DATA SECTION:
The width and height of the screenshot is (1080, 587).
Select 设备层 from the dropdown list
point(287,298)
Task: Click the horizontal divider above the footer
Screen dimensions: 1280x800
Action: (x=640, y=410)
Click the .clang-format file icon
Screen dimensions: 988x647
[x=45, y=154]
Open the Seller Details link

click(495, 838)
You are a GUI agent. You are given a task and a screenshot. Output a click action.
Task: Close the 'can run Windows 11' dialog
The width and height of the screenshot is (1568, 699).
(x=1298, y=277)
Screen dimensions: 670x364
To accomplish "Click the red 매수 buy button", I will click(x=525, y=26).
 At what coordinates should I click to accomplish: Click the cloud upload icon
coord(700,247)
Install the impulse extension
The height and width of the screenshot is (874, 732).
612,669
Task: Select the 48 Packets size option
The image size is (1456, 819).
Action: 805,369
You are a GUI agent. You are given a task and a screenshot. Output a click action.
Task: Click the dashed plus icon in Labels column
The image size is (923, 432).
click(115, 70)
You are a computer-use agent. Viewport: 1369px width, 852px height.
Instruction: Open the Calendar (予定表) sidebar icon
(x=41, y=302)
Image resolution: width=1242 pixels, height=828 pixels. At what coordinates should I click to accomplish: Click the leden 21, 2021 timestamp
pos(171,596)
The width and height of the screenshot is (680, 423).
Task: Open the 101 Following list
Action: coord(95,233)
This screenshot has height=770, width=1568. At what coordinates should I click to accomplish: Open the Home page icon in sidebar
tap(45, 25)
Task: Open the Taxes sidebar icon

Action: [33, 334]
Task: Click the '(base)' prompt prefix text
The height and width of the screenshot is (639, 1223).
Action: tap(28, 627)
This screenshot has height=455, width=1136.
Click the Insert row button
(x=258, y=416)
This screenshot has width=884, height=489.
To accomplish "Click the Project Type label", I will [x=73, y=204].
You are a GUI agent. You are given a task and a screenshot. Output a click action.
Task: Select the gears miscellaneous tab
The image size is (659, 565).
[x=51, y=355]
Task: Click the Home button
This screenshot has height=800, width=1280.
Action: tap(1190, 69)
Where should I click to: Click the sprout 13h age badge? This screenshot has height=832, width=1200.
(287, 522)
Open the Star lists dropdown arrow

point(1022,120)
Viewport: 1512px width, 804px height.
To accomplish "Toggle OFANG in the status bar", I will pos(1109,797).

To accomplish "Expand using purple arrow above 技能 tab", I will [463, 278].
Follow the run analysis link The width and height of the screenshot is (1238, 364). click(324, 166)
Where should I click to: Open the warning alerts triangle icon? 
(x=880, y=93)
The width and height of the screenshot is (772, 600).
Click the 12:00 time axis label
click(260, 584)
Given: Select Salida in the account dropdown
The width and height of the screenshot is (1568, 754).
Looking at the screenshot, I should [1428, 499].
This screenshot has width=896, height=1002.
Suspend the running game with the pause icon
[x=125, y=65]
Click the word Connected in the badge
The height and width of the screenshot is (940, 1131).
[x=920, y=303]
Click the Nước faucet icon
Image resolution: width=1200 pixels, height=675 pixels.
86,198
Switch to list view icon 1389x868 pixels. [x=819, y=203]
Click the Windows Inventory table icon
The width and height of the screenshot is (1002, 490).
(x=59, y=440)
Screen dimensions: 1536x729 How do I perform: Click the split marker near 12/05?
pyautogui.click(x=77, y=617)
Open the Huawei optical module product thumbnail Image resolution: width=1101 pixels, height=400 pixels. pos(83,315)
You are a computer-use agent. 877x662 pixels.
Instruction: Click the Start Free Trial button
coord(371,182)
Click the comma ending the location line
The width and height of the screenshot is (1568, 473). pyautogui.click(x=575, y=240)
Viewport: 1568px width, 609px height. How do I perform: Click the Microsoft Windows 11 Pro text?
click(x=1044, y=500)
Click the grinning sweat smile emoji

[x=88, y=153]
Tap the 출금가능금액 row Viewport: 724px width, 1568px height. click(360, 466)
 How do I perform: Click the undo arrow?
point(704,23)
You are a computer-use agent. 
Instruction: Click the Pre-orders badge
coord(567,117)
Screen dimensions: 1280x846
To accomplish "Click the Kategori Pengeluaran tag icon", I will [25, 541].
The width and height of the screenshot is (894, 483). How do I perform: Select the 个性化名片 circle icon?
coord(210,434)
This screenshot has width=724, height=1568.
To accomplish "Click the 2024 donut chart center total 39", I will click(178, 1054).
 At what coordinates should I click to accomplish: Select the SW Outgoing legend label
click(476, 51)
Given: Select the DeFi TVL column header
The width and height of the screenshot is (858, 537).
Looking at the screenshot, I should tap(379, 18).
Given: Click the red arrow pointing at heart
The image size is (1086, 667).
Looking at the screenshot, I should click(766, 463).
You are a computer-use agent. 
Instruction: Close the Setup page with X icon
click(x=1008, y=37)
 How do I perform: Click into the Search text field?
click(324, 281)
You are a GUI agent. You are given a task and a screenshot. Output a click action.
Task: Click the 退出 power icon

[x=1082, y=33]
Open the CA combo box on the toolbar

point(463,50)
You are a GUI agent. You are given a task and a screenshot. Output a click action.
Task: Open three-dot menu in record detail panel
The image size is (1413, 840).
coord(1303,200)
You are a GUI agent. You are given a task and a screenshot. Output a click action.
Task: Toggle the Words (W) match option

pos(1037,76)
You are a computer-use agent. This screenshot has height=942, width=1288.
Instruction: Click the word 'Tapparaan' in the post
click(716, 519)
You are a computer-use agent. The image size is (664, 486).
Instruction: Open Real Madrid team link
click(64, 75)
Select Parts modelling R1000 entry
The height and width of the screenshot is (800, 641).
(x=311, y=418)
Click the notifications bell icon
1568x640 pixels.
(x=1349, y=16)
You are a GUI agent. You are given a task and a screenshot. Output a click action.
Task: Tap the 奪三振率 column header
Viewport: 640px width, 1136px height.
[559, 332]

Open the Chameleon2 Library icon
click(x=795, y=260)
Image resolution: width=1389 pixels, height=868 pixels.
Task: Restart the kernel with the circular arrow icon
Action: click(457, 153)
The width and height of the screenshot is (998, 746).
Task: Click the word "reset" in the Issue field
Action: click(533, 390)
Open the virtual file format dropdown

WHAT IS NEEDED: Count the lines in the data above that contain the string "field". Reply with the number only.

CORRECT OUTPUT: 2